The Nvidia graphics card pricing curve appears to be flattening in April. The source site says that it may be an indicator that "the time of rapid price reductions is now over." However, these kinds of supply/demand pricing curves are not always smooth or so easily predictable.
3D Center's previous figures showed both Nvidia and AMD GPUs were both ~25% over MSRPs at the end of March. This might have been enough to tempt some Nvidia fans who had sheltered from the storm over the preceding months. On the other side of the equation, the Nvidia GPU supply might have slowed for some reason or other in the last few weeks. Obviously, something is different in Nvidia-world and AMD-land, as after both being 25% over MSRP at the end of March, Nvidia GPUs are now 19% over MSRP, and AMD GPUs are now 12% over MSRP, on average.

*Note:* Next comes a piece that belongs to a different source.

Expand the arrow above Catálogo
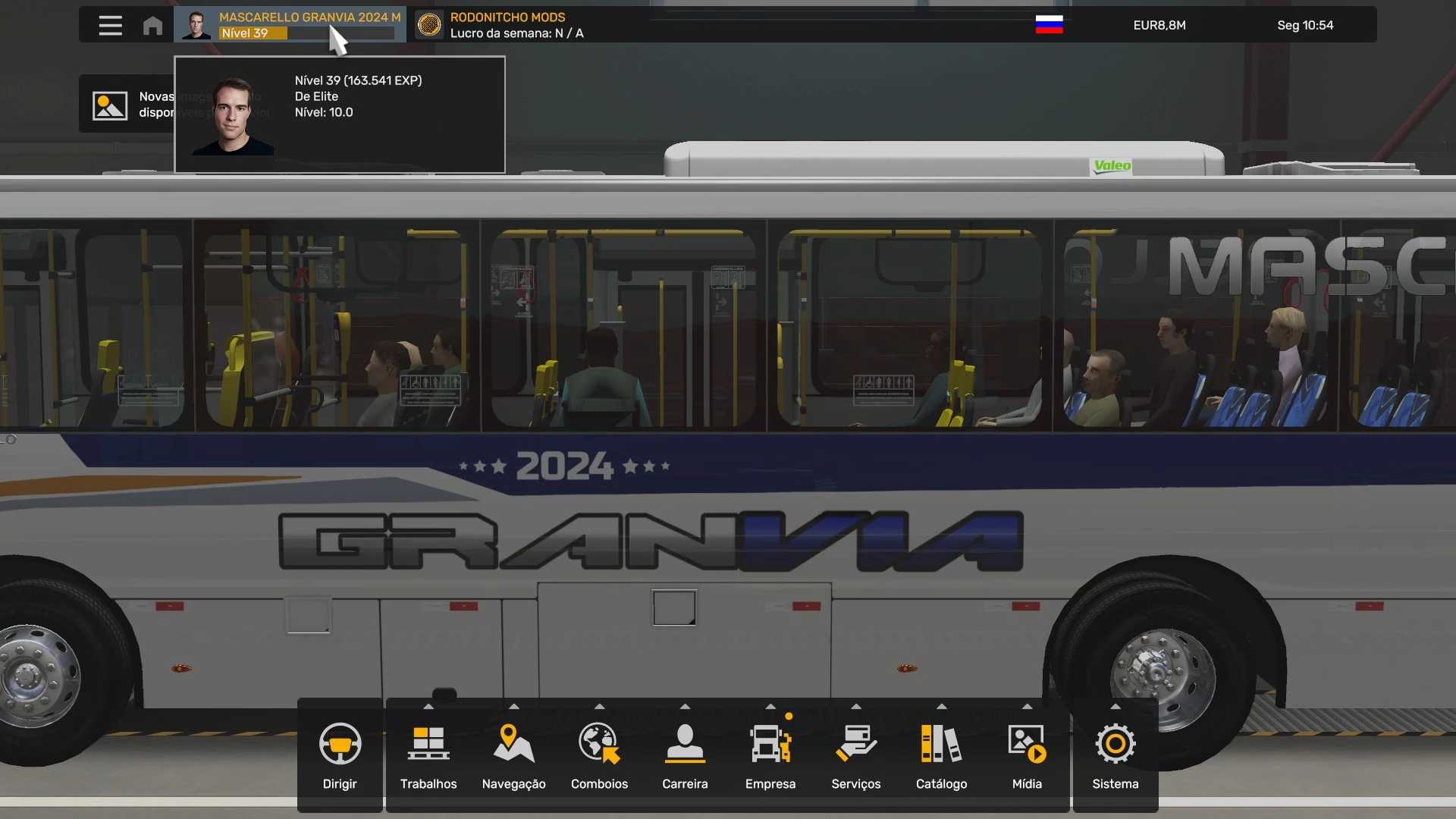The image size is (1456, 819). 941,707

The source site is German and considers a host of online stores in the country to work out its average pricing and availability charts. The German market looks quite competitive as it charts nine eShops, and we know there will be graphics cards for sale elsewhere online, like at Amazon Germany or eBay Germany.
One other note about the German results is that they don't include GeForce RTX 3090 Ti cards. These halo GPUs were launched and made available at list price almost immediately, without much in the way of supply problems. Moreover, the RTX 3080 12GB isn't included as it doesn't have an official MSRP.

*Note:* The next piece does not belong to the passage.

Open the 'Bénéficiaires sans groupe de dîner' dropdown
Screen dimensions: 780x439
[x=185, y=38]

MSRP Isn't Low Enough, and Computex Is Coming
GPU pricing would normally be 10 to 20% below MSRP at this point in the refresh cycle. We think that AMD will do a last quick refresh of its Radeon RX 6000 series before it builds up for the Radeon RX 7000 launch later in the year. Meanwhile, the recently launched GeForce RTX 3090 Ti looks like the conclusion of the Ampere family, with Ada Lovelace GPUs due in the autumn.
With the next-gen graphics cards being pretty easy to wait for, this time in the GPU refresh cycle would normally only attract buyers with decent price cuts. However, if Nvidia's price decline doesn't change by the beginning of May, then its cards will end up 13% over MSRP by that time. Likewise, if AMD's price decline doesn't waver, the average price in early May will be at parity with MSRP.
Ethereum cryptocurrency valuations seem to have largely decoupled from GPU pricing, which is welcome to see. However, perhaps the best news PC component bargain hunters could see are some convincing leaks regarding the capabilities and pricing of the next-gen GPUs from all parties.
Continuing to hold stocks of current-gen graphics cards gets ever riskier as people learn more about the appeal of Ada and RDNA3. Traditional trade show timelines suggest that we could learn quite a bit about the new graphics microarchitectures at Computex time (starts on Tuesday, May 24).
US Graphics Card Market
The above news looks at data from the German GPU market. We have our own monthly price watch, considering US pricing and availability once a month, the Tom's Hardware GPU Pricing Index. However, with the significant moves we observed last month, we also decided to add a mid-month update.
Having a quick nose around the US graphics card market this Easter, it is notable that Newegg appeared to have stocks of every GPU we checked for. Use the site's handy "in stock" power search toggle (upper left) to save you time and zero in on what is on offer – and available.